Luke Donovan is struggling to balance his career with his duties as a single father to six adopted children. The death of his wife has thrown the adoption of their two youngest sons into limbo. He is further stymied by a dogmatic social worker who questions whether a single parent can adequately care for so many children.
Initially brought together by the children, Monica and Luke quickly surrender to their growing passion. But when she learns about the threatened adoption, Monica wonders if Luke's interest in her is only as a mother to his children. Is history about to repeat itself, or will a Christmas miracle finally give Monica the family she's always dreamed of having?
“Gotta love the Internet. There’s a music stream for every situation.” He took a step toward her and held out his hand. “Wanna dance?”
Monica allowed the music to move through her as she and Luke danced through Culture Club, Olivia Newton-John’s “Physical,” and Hall and Oates’ “Maneater.” She hadn’t heard this music in years and it brought back feelings of being young and free, and a sense of the wild abandon she’d experienced on the high school dance floor.
The mood shifted as the attic filled with the first strains of “Sailing” by Christopher Cross. That, too, brought back high school memories of those awkward moments when you didn’t know if the boy you were dancing with was willing to slow dance with you or if he was going to abandon you on the dance floor.

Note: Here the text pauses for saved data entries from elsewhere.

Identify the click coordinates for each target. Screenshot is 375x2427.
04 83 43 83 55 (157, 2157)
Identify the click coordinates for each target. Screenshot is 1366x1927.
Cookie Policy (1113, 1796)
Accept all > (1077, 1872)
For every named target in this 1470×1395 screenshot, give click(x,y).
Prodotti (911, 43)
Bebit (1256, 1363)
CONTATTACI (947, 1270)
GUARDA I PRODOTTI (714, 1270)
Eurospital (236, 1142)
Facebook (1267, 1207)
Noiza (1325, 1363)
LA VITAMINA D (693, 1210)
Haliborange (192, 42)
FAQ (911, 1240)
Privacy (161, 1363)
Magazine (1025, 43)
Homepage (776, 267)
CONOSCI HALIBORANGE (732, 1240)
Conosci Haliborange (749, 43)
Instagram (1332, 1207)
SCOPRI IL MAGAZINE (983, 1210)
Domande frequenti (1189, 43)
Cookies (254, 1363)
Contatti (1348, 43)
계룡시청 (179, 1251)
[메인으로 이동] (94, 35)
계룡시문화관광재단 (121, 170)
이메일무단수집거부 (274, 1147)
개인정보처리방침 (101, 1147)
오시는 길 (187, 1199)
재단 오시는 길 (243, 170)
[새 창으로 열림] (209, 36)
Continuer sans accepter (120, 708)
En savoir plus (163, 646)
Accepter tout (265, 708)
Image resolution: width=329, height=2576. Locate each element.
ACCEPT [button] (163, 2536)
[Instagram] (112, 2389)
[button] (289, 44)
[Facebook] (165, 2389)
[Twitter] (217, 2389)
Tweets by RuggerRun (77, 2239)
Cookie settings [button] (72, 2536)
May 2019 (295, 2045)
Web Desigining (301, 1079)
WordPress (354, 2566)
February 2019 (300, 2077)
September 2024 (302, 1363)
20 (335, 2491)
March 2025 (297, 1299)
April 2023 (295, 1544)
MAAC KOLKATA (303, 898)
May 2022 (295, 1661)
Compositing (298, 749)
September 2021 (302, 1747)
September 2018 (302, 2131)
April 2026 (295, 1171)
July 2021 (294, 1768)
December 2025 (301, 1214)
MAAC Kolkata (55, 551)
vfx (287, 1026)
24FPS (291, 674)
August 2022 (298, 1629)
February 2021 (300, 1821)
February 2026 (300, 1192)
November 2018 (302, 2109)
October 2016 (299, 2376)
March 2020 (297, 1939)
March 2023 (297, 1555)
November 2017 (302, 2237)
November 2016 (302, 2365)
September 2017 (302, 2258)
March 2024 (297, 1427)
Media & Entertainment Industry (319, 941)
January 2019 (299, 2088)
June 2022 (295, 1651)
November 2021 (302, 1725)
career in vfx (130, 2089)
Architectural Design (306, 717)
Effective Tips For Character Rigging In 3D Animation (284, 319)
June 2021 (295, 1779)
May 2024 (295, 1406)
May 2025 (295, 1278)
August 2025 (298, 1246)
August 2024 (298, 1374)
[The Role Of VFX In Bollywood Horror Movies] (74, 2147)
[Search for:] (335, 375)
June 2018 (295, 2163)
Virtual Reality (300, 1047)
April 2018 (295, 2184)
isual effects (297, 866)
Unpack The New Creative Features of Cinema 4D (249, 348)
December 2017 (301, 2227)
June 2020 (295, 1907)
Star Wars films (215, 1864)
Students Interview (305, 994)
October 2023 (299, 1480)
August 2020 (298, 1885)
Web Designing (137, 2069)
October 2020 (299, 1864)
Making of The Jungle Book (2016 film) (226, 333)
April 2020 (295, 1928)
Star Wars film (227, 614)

Luke didn’t hesitate. He wrapped both arms around her waist as if it was the most natural thing in the world. She reached up to encircle his neck, and rested her head against his chest. She could hear his heart beating, steady and firm. He was steady and firm. He smelled wonderful, a mixture of his woodsy aftershave with the softly sweet scent of the soap used by both him and his children.
He was a good dancer, his moves confident and clear. It was obviously something he’d done a lot of. Jeff hadn’t liked to dance—typical jock—and she’d missed it during their time together—and after. How long since she’d been held on a dance floor? Or not on the dance floor, for that matter?
A good dancer. A good husband. A good father. Why couldn’t she have met Luke, or someone like him, twenty years ago?